INSTRUCTIONS TO FOLLOW
Where in the records does the word "Scale" appear? Copy each line that holds it.

ENTRIES SHOWN
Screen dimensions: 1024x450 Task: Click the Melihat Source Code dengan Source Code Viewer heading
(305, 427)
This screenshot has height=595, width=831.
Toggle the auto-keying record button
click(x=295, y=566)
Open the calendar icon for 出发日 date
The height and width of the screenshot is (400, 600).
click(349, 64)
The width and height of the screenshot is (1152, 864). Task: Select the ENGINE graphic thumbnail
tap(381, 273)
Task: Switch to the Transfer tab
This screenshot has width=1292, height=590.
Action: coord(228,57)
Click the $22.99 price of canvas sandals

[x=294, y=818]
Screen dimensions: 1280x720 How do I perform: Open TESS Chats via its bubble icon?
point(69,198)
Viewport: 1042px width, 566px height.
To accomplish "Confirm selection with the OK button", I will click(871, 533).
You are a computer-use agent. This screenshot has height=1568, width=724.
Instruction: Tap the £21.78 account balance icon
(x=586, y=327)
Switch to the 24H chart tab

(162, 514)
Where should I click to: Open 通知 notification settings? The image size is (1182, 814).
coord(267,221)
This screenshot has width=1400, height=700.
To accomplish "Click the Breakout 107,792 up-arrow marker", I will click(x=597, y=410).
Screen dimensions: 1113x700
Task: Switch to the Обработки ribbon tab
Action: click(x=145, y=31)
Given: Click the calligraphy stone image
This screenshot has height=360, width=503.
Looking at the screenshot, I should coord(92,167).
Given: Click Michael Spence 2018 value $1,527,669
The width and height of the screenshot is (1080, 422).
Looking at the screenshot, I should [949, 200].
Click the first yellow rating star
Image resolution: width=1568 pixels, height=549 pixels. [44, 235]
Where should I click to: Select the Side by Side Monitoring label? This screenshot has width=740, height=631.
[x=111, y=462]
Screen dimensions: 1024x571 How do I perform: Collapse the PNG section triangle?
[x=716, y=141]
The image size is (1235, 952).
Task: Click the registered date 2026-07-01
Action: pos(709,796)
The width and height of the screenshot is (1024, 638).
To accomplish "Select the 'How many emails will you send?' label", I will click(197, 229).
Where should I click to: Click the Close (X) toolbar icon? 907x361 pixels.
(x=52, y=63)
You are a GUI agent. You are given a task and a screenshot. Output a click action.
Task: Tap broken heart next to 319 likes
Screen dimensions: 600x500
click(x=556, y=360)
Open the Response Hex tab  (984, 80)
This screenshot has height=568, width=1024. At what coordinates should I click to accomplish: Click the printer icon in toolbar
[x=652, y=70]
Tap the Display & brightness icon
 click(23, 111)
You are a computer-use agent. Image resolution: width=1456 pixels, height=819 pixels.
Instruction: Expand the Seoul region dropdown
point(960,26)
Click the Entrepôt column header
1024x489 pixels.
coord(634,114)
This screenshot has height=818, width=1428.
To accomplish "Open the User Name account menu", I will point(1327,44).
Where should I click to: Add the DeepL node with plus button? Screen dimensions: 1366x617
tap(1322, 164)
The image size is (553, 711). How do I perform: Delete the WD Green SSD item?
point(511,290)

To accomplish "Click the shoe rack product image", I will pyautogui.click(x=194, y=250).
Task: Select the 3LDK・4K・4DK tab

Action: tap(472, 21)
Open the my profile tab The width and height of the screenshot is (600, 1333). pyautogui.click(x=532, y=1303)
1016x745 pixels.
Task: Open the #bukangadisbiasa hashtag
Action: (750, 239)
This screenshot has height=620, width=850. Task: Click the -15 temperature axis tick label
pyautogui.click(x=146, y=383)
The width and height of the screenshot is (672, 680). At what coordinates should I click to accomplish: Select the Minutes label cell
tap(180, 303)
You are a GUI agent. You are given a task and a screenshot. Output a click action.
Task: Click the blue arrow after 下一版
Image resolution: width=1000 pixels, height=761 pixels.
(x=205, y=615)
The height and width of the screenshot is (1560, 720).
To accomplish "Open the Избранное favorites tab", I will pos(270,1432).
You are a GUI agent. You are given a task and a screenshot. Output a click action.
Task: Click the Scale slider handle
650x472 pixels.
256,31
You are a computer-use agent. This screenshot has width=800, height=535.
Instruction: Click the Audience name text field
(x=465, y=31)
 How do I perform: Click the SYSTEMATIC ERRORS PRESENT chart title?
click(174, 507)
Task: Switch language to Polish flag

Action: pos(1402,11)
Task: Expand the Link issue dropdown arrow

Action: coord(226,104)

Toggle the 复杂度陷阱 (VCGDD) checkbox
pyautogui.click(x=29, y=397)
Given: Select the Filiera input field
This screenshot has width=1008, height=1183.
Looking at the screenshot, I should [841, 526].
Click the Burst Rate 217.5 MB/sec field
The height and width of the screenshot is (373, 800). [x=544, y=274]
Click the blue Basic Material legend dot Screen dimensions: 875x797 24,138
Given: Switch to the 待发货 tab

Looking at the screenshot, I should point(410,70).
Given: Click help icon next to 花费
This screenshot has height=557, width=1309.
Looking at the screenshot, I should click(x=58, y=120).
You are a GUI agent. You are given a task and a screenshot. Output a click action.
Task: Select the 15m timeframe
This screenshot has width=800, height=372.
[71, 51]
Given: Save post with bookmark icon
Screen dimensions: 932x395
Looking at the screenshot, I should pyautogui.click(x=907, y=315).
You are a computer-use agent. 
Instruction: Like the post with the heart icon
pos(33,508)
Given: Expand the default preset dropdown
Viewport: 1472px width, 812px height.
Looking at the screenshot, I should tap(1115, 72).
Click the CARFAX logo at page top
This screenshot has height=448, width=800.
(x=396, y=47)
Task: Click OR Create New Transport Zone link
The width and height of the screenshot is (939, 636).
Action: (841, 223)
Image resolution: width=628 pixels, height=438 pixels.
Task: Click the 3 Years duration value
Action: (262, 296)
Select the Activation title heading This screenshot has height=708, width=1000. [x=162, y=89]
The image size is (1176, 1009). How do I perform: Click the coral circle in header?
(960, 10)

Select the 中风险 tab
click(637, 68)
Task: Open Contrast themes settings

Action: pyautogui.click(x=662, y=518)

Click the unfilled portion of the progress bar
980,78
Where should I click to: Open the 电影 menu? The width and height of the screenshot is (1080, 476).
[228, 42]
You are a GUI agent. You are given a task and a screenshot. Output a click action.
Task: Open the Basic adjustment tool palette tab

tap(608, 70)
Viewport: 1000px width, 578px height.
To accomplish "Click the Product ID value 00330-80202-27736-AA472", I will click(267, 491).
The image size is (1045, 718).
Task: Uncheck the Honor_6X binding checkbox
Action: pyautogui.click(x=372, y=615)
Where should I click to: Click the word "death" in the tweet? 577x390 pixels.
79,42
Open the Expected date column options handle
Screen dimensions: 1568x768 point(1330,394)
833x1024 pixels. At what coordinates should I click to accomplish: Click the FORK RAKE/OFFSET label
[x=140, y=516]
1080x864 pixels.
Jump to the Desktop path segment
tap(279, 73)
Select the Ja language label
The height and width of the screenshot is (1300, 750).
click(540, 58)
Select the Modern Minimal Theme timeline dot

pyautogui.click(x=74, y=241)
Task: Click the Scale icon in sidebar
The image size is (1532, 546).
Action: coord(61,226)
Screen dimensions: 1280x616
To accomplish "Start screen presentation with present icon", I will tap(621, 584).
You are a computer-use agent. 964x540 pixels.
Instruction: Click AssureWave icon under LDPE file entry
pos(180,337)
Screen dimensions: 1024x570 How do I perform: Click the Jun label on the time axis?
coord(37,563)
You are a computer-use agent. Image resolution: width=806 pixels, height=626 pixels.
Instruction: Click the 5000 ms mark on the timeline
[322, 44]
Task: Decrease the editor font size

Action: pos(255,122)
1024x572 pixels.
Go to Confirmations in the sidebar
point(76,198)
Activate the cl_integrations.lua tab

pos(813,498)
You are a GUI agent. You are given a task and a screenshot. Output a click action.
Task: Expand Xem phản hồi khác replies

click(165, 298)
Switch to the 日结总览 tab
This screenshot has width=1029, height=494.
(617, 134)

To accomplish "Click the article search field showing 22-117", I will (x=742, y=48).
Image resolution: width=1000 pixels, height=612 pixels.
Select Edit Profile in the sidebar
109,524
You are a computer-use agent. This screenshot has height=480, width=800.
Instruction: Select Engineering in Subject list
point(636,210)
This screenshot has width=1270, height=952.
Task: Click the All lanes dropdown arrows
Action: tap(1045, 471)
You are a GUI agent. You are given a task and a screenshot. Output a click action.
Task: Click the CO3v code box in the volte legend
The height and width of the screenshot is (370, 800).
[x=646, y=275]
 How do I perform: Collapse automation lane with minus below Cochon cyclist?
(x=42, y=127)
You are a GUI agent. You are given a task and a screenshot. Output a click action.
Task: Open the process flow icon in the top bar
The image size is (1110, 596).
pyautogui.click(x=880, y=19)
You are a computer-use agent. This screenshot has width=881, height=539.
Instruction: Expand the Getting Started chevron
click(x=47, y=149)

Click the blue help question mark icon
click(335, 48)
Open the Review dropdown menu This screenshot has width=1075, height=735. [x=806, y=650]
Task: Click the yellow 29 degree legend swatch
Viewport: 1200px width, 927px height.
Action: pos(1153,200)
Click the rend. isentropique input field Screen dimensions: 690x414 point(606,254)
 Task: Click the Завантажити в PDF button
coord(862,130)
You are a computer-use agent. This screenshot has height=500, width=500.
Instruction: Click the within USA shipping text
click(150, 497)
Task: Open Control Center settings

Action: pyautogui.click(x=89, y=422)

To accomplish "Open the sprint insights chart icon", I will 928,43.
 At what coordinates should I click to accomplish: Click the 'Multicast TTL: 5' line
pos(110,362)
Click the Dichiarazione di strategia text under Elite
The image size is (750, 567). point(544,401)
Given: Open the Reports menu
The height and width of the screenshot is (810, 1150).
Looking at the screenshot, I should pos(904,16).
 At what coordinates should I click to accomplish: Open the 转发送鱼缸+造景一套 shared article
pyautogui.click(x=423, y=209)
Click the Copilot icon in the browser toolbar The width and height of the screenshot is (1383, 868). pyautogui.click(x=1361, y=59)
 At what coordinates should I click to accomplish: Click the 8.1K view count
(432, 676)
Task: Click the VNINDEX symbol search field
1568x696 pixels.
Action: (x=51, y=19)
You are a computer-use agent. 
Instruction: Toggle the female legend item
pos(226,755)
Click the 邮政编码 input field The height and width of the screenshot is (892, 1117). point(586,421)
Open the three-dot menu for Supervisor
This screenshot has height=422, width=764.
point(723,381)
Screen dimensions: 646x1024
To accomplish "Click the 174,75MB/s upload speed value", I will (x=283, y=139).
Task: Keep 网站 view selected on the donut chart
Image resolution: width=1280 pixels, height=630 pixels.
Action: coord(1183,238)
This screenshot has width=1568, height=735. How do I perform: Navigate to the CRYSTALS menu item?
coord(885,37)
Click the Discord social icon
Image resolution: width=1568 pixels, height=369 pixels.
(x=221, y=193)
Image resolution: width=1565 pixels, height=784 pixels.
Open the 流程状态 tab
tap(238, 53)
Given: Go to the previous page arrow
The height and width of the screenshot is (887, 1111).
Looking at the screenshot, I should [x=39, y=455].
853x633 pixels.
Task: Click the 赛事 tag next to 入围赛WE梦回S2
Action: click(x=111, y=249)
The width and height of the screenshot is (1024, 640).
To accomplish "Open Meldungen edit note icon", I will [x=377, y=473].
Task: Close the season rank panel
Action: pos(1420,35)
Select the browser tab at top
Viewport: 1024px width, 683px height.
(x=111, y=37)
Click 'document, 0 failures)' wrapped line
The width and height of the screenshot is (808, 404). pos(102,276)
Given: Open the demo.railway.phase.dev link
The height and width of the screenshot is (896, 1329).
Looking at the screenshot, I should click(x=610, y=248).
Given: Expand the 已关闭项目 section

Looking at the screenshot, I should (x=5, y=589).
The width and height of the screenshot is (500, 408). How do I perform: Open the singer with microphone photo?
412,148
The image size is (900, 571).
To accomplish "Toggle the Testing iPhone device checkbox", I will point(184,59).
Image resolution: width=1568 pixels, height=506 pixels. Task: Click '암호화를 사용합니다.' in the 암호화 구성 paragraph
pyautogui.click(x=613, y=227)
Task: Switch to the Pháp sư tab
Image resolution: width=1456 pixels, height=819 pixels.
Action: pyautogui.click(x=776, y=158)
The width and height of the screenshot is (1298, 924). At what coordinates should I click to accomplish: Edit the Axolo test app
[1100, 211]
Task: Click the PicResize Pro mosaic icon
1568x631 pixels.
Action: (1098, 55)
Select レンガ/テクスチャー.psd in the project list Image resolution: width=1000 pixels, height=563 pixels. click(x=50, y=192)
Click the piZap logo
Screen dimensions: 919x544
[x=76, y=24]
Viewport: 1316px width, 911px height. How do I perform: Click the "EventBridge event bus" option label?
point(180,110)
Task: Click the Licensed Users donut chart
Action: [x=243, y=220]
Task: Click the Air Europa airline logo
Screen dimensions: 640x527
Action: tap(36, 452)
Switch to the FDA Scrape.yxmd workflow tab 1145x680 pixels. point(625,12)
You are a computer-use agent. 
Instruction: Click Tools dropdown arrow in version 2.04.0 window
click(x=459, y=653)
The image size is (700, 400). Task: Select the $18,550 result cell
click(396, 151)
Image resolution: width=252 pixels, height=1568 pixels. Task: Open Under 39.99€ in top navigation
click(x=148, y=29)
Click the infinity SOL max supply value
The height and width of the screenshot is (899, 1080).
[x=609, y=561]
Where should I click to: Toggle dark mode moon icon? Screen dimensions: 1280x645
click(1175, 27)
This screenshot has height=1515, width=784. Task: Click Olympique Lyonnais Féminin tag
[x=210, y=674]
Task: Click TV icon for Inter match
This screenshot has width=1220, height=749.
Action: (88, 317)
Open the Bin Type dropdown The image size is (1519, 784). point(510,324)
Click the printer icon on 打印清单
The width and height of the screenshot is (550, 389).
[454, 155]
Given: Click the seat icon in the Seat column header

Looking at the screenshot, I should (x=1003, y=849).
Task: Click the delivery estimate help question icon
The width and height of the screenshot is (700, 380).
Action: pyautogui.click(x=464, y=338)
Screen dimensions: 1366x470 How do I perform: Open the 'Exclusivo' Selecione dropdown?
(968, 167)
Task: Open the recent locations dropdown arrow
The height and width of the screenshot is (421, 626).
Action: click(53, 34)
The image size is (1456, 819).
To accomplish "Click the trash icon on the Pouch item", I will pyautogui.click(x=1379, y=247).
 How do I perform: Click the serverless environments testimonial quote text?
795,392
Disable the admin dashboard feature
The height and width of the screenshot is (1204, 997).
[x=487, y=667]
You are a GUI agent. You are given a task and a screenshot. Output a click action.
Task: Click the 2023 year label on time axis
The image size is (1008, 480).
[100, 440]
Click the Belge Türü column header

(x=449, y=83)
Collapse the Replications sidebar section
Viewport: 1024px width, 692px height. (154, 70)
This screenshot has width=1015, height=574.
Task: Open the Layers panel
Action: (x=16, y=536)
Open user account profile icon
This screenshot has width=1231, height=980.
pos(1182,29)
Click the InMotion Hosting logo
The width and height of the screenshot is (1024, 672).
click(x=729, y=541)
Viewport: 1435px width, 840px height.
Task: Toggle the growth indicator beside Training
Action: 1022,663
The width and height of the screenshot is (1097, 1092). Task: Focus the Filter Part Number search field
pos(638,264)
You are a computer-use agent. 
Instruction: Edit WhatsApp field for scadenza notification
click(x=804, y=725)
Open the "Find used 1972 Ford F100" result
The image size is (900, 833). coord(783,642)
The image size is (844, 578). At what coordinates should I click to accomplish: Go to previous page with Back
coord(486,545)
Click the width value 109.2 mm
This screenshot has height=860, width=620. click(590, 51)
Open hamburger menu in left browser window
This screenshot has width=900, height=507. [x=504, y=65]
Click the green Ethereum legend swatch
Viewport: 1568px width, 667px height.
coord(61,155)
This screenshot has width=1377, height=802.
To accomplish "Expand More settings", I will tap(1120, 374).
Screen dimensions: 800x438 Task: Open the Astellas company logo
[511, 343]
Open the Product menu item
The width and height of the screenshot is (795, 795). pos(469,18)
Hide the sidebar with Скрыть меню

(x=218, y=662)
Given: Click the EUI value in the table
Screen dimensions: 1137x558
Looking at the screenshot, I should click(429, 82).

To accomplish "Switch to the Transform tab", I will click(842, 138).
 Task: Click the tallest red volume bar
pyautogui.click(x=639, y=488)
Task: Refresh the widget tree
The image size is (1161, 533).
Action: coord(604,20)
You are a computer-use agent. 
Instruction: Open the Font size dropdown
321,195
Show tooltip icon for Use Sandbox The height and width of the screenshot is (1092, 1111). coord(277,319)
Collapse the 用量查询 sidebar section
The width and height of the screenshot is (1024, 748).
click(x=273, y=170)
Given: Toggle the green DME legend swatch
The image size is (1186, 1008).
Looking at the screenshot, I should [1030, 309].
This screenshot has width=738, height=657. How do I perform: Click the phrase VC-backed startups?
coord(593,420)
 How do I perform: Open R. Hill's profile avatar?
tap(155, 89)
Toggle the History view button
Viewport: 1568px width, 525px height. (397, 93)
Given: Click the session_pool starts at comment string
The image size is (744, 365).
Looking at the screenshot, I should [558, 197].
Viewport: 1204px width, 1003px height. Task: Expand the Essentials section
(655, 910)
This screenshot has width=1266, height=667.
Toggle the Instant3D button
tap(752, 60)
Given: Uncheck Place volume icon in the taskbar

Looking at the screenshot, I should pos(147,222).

THE COMPLETED TASK
Task: Click the Scale slider handle
Task: Click the Scale icon in sidebar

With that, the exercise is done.